(Excerpted passage):
══════
After arriving at the airport a few days ago, we drove to TseDeng, which was the birthplace of the Tibetan culture. The second day was spent visiting some ancient tombs, which, in the pictures under the file "Tibetan Village", I think, look like these giant mounds of earth. No king has yet been discovered in any of these small flat mountains, but legend has it that they are the burial tombs of the great kings, about 19 or so in this one valley. Off in the distance in one of the photos, you can see a typical Tibetan village, and above that, a red "bombed out" structure, which used to be a monastery. That building was over a thousand years old, and it didn't survive the madness of the Cultural Revolution. Now, on this tour, typically the guide brings you to one of these burial mounds, shows you the temple on the top of it, and then brings you back to the hotel (which was fairly nice), to rest for the afternoon trip. That just wasn't good enough for me; I wanted to walk in the village. My guide, a Tibetan, Yan An, I think, told me that that was not really permitted. I convinced her otherwise.
══════
(Information provided):
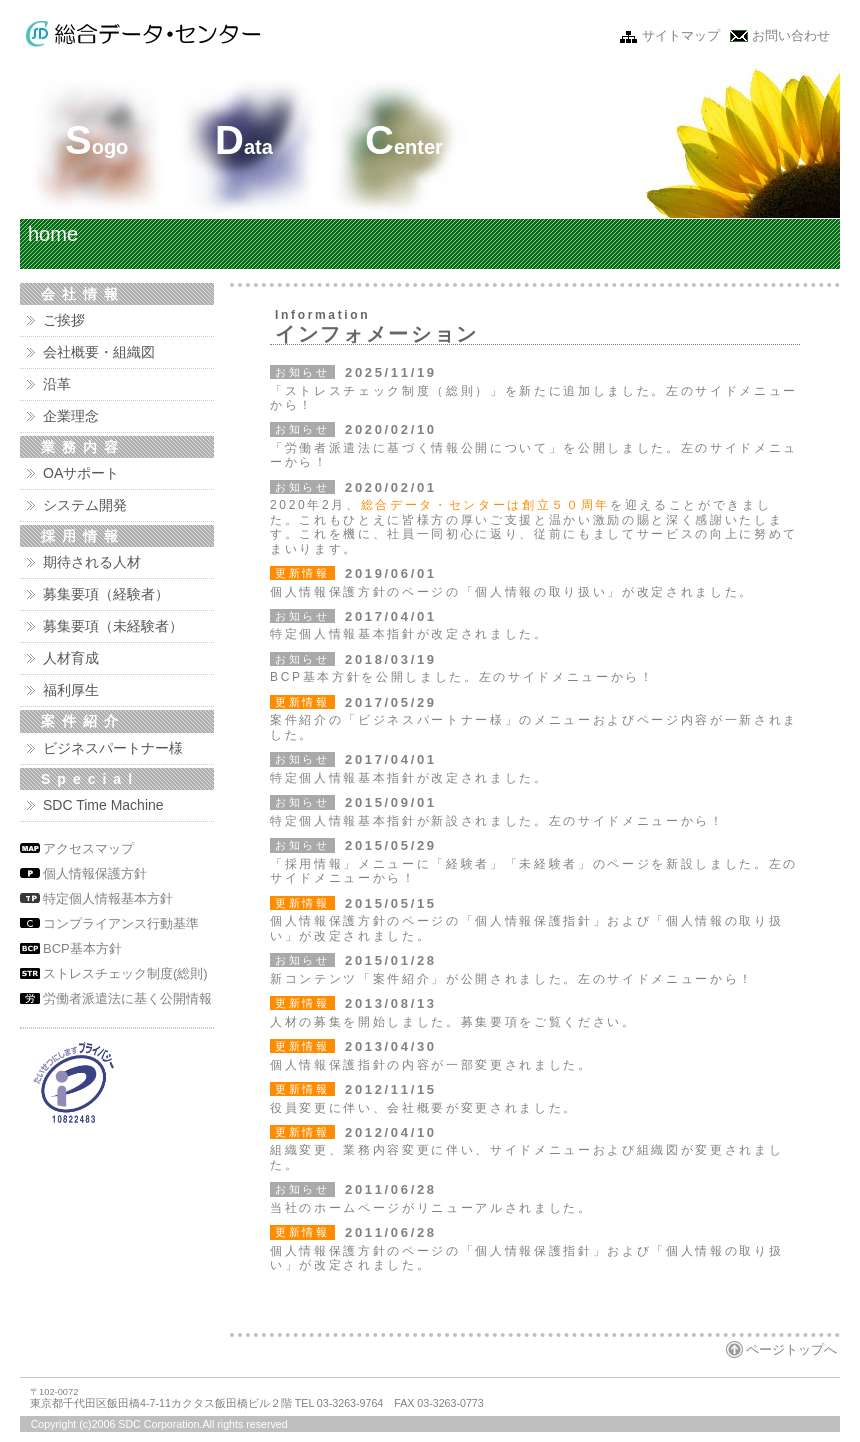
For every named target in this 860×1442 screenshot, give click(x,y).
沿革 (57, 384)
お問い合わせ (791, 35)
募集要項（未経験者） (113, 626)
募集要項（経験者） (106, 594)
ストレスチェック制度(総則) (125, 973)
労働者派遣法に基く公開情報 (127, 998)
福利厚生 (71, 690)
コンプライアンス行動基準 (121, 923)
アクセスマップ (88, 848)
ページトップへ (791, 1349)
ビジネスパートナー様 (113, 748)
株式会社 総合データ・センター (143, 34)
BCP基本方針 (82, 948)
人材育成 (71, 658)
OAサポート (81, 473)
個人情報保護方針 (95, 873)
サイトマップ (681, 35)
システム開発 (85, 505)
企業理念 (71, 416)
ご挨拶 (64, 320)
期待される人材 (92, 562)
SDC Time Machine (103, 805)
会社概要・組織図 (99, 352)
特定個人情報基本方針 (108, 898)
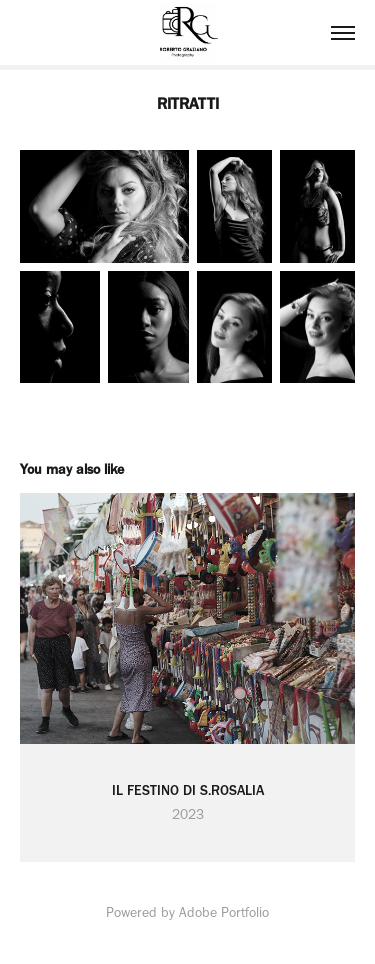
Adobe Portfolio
══════
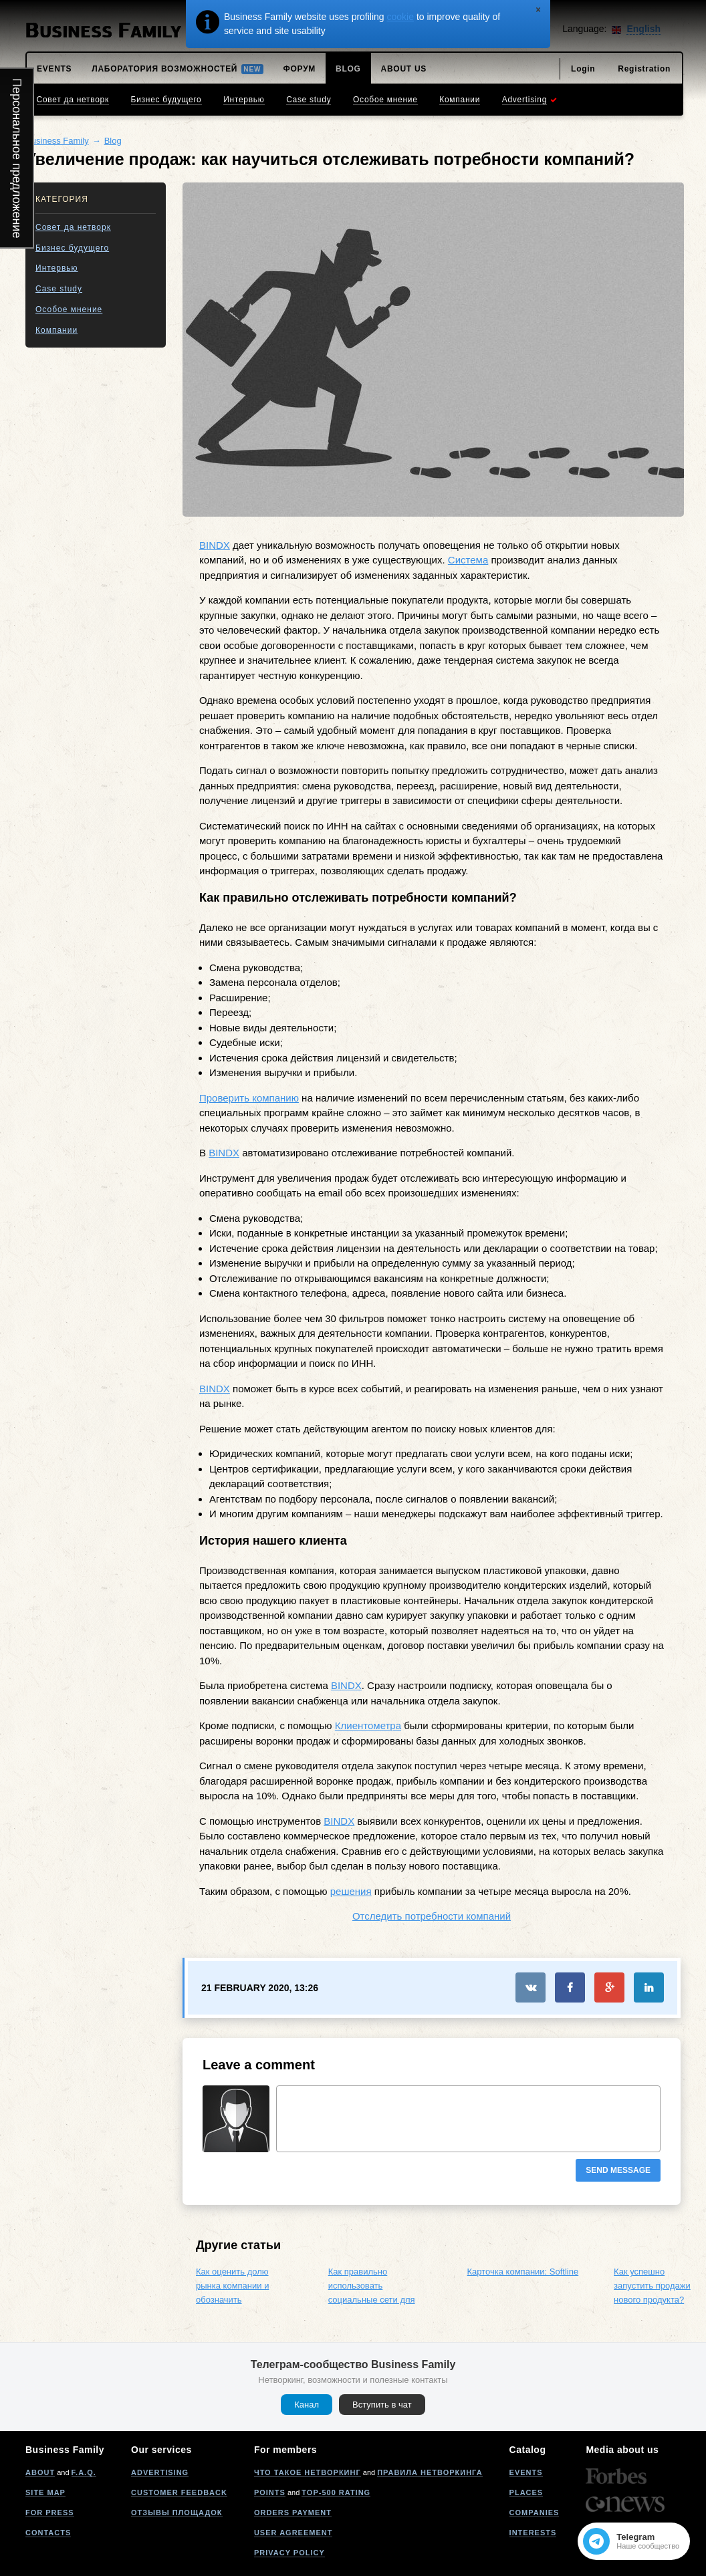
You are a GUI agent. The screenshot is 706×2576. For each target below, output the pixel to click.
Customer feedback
══════
(What to do): Continue the Tibet travel account from its last sentence. The rows have no connection to the travel account.

(Response to the task):
We walked through the village streets, and met many native Tibetans. By native, I mean, not terribly influenced by their Chinese masters. Well, more on that later.... The villagers were building another home, taking earthen bricks that had been drying out in the sun for god knows how long, and mortaring them together with mud. The entire village helps out; the women usually cart the stones, earth, and wooden beams, the men do the technical work and put the house together. Women from as young as ten or so, to 70 or 80, carried supplies. All were terribly fascinated with me, as tourists rarely had gone through the village. The pictures tell the story. The houses are mainly constructed of earth and mud, with wooden beams for the roofs, and yak shit is thrown, by hand, as to make an acceptable pattern, onto the sides of the house. Yak shit is very sticky, as I later found out, having stepped accidentally in a fresh pile of it. The wooden beams are largely decorated with many colors, and the exteriors of the houses are whitewashed. There really didn't seem to be a pattern to the layout of the village. There was a pattern, however, to the layout of the Chinese military base, centered alongside the village.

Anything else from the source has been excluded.